Friday, July 8, 2016

George's anchor

It was good, as George put it seated on his throne, that the moon rises in the east and sets in the west. In fact, he was happy to surmise, it so happens that the sun follows this pattern also. And when he was out and about, away from the lights of his town which allowed the conspirators to follow him on his nightly missions, he felt the whole cosmos wheeling around him, those stars far beyond who never lost their places year after year, on this great nightly rotation always from east to west. Once when he had climbed down a well to hide from his neighbour's dog, he had watched with wonder for hours as stars moved from east to west across the tiny opening far above, in the middle of the afternoon. Somehow this land, this earth was anchored in the sea of space and all remained constant. In a land of conspirators and prejudiced dogs, it was something to hold onto.

George's mind had an anchor too, somewhere behind his eyes. It made little matter how the conspirators tormented him or how the dogs would sneak up and bark the bee jeebies out of him, his immutable anxiety always remained rooted there, anchored in the back of his skull. Even in the times of calm when he could scorn the invasive forces with succulent tribulations from the safety of his throne, he would watch the visions circle around inside his head, always from east to west.

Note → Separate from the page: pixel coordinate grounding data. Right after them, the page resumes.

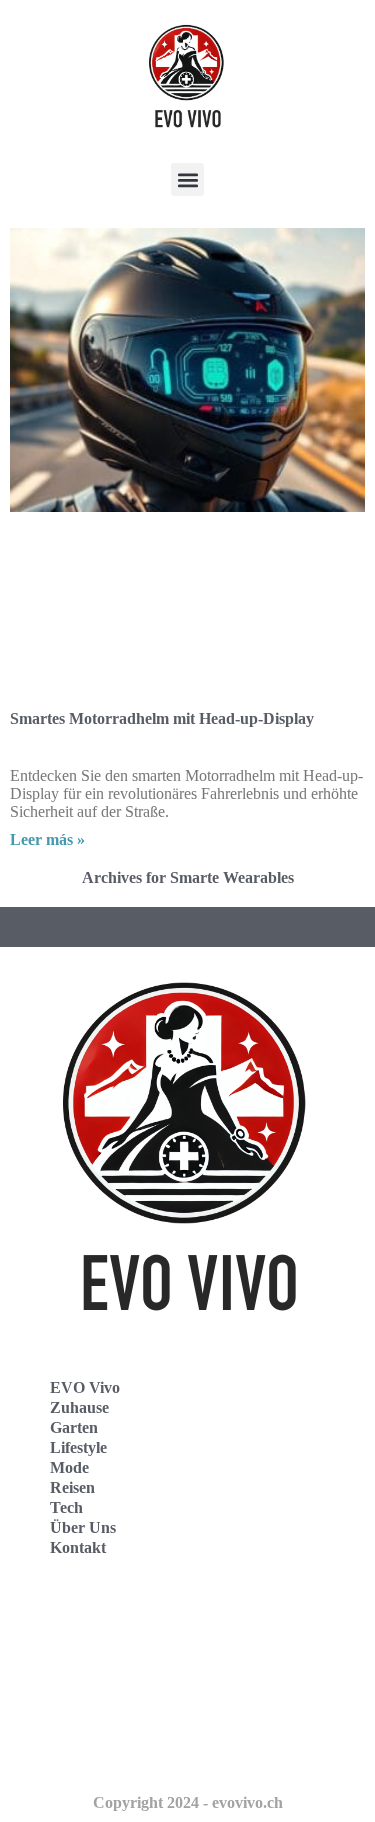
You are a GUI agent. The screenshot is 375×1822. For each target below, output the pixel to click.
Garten (74, 1427)
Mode (69, 1467)
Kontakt (78, 1547)
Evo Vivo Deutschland (105, 1619)
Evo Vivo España (88, 1663)
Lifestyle (78, 1447)
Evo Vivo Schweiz (90, 1751)
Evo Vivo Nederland (99, 1707)
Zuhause (79, 1407)
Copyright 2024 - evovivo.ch (188, 1802)
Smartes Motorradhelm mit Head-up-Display (162, 718)
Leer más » (47, 839)
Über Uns (83, 1527)
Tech (66, 1507)
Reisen (72, 1487)
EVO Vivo (85, 1387)
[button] (187, 179)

There had been a time long ago when as a young lad George had felt a kinship with his mates, as if they were all on the lake each sailing their little craft, watching out for one another in the stormy world of adult rationality. They would throw their anchors out together in the shelter of a little bay, away from the winds of discipline and float freely together entertaining the warming sun. But life turned from east to west also, and as the sun got higher on his days his mates had become conspirators, many had dogs, and they had turned their quest to power and prestige, their dogs remorseless in these undertakings. And so George had departed the world of commerce to establish his own private castle, nondescript as it was, with his throne facing west so he could see what lay in store. Not that it worked.

There was a time when he had wandered off and lost himself for several years, ending up with a hornswoggle carved from a stump. He had even found a mate and made an attempt at commerce, carving little hornswoggles for sale on that avenue which cut north and south, a latitude in the longitude of life. He still had his hornswoggle, seated in the midst of his castle, his cat was old and rather hairless, and his mate had abdicated her throne for some fool with a dog, a dog who had lifted his leg on his hornswoggle. He had retreated from the thrills of commerce back to vantages of misanthropy, them and their dogs.

George had thought long and hard on egalitarianism which evolution had endowed upon humans. It was doubtfully doubt which gave us the capacity to respect the views of others, a doubt in our own beliefs, so he remained a little apprehensive of the moon rising in the east and setting in the west just so he would not be too prejudiced. That way he could smile and say hello to everyone he met when he was out and about, even their dogs, though the response was seldom reciprocated. This even-handed approach to life was far from the dominant quality in most humans and their institutions he found. Dominance and conspiracy seemed to play a crucial role in humanity's day to day functioning, policing and punishment typically administered by the most dominant individuals. Somehow the humour of most situations was lost upon these stewards of the establishment and their dogs. It was good to have an anchor to hold onto, even though he must view it with a degree of incertitude.

So George continued with his life, attempting to thwart the conspirators with dispassion on his nightly missions, and took to carrying a bag of dog biscuits to tempt impartiality in their dogs. Sometimes it worked, and he could peacefully watch the cosmos circle above him, from east to west.